WORK INSTRUCTION: Restate word for word the lines that begin the listing and end with the line holding "Click first price line data point".

EXTRACTED INFORMATION:
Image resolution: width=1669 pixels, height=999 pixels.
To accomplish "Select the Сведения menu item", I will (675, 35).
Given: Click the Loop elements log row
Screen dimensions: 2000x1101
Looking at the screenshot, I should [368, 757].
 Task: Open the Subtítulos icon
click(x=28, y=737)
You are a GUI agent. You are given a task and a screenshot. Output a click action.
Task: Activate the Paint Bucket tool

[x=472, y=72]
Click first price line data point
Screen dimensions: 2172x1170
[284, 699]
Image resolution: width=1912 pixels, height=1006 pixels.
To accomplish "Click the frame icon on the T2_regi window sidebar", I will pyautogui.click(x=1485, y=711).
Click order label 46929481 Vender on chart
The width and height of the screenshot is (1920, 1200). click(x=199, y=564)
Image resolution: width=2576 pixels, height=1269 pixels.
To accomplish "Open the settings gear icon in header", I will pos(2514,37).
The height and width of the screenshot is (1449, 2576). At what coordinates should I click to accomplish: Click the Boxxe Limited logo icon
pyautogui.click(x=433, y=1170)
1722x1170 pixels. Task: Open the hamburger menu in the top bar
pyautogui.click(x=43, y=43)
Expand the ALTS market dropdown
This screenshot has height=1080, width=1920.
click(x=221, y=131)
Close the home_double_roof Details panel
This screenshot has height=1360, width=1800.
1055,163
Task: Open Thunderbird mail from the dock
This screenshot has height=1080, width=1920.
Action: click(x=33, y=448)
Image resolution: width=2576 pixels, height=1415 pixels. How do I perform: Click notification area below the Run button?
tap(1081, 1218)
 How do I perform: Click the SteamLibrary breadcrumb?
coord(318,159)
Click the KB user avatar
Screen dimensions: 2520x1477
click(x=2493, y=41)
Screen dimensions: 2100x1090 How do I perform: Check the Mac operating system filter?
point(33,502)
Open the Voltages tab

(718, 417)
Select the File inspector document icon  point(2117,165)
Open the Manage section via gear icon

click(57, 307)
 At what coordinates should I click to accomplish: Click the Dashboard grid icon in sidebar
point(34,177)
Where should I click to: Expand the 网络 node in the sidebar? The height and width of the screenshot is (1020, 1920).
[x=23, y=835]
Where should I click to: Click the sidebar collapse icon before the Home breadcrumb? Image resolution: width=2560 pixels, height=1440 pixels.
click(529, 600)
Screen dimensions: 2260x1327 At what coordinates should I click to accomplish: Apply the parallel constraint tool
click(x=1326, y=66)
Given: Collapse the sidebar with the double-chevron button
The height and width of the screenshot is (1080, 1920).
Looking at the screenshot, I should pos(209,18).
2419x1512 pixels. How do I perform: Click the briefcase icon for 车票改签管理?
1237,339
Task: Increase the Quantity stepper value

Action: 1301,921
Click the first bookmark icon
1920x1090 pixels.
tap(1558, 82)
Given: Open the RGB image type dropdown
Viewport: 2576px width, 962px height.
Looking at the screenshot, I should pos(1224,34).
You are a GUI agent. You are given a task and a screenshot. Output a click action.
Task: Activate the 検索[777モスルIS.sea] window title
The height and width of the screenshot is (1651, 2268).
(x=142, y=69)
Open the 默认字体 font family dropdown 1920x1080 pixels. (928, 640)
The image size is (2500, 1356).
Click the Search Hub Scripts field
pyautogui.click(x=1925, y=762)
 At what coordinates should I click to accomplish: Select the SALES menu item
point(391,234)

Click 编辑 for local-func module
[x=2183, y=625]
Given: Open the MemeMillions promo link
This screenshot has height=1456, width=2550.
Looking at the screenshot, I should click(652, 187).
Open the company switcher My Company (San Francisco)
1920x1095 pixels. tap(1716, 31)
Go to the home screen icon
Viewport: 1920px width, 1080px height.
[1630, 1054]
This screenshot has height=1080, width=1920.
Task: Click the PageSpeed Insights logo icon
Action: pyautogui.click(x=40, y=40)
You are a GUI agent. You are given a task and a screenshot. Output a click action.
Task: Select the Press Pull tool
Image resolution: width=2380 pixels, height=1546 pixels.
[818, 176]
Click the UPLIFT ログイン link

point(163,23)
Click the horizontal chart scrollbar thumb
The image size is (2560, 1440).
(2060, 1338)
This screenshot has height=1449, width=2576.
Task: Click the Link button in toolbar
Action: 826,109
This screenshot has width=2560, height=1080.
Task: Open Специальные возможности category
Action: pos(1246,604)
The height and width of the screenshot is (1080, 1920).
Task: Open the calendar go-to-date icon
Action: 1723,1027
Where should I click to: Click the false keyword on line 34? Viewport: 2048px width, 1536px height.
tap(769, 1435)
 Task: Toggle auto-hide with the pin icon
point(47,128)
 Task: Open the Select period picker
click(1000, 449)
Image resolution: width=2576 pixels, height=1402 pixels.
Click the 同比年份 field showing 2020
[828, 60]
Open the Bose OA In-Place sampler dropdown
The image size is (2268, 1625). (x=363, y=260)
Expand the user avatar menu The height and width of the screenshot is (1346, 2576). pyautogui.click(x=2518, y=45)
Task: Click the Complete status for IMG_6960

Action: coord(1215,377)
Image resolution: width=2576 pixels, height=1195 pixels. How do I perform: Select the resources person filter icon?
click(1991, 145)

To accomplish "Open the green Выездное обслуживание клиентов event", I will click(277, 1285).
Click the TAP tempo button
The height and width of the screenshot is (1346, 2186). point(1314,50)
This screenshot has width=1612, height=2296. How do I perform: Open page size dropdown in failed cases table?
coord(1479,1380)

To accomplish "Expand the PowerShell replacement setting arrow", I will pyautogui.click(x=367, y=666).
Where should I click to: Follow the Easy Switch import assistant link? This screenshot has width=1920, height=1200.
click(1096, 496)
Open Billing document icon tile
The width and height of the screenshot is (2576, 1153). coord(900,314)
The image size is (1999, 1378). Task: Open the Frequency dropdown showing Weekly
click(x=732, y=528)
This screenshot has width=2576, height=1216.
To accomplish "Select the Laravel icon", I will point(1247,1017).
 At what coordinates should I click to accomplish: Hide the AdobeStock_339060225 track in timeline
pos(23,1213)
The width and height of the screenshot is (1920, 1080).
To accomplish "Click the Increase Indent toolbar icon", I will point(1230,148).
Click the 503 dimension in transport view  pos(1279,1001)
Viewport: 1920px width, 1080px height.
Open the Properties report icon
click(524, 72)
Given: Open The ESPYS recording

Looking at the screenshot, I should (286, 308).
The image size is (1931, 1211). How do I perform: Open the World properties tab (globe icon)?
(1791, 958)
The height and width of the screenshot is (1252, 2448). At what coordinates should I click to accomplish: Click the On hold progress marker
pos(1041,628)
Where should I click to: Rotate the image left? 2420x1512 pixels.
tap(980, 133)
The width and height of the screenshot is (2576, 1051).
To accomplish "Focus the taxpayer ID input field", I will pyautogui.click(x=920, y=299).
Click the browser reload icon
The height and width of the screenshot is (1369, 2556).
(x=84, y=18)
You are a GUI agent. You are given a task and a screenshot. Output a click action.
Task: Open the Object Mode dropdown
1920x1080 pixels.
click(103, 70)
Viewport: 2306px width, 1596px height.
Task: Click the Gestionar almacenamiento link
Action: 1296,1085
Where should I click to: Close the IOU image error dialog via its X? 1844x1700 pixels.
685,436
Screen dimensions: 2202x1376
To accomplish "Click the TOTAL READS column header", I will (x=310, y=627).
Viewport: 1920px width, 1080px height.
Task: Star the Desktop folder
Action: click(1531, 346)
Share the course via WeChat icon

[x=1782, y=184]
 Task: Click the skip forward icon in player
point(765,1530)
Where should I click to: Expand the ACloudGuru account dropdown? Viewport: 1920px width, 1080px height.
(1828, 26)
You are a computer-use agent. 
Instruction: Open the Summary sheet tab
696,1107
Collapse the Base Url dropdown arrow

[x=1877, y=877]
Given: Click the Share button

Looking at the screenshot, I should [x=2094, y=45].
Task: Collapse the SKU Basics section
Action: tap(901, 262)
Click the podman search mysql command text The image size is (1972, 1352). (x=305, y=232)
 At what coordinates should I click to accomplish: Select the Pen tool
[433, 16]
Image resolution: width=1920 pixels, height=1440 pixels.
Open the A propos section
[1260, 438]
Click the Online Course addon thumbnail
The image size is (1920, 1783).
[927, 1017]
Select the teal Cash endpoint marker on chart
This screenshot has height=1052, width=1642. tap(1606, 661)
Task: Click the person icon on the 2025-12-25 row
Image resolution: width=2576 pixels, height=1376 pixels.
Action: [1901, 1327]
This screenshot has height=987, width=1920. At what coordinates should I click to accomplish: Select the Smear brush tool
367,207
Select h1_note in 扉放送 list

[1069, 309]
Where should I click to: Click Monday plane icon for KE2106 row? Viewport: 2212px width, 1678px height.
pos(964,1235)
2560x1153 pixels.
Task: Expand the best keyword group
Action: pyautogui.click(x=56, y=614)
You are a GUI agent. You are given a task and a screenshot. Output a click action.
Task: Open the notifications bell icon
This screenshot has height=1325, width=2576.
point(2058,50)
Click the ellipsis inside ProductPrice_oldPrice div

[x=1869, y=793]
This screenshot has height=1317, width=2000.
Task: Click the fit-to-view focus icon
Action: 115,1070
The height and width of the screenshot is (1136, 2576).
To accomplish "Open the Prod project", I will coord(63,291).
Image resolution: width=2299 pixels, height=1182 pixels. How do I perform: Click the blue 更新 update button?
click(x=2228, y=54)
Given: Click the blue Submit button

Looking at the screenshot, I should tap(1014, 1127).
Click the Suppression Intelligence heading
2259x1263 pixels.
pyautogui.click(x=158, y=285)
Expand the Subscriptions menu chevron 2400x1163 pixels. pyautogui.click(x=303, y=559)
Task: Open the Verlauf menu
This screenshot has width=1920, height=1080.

TASK RESPONSE:
Image resolution: width=1669 pixels, height=999 pixels.
To accomplish "Select the Сведения menu item", I will (675, 35).
Given: Click the Loop elements log row
Screen dimensions: 2000x1101
Looking at the screenshot, I should [368, 757].
 Task: Open the Subtítulos icon
click(x=28, y=737)
You are a GUI agent. You are given a task and a screenshot. Output a click action.
Task: Activate the Paint Bucket tool

[x=472, y=72]
Click first price line data point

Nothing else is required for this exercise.